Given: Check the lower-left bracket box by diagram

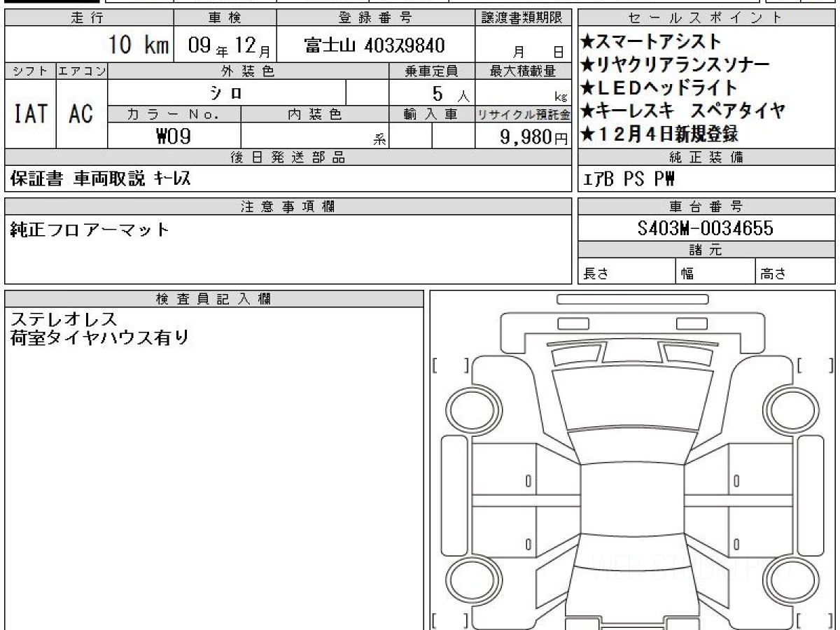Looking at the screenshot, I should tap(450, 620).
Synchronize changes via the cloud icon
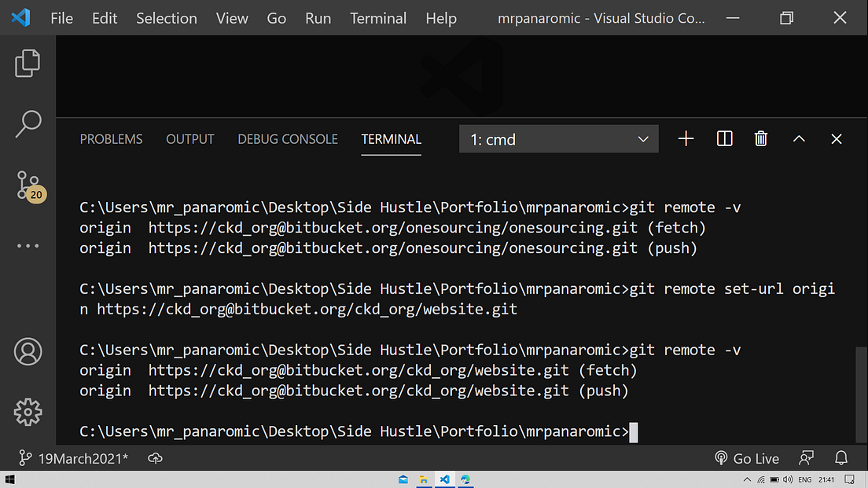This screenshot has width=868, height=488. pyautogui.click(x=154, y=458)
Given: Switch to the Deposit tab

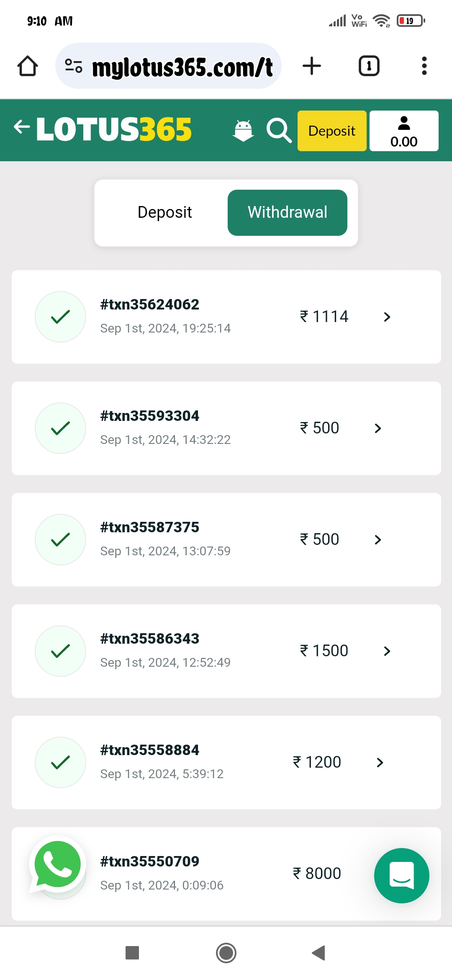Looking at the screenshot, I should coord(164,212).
--
Task prompt ->
Produce an exact copy of the lines from the line with "Synchronize changes via the cloud icon" through the last line of the data above, both ends included. No pictures belong in it.

Exercise solution ->
Synchronize changes via the cloud icon
This screenshot has width=868, height=488. pyautogui.click(x=154, y=458)
Given: Switch to the Deposit tab

Looking at the screenshot, I should coord(164,212).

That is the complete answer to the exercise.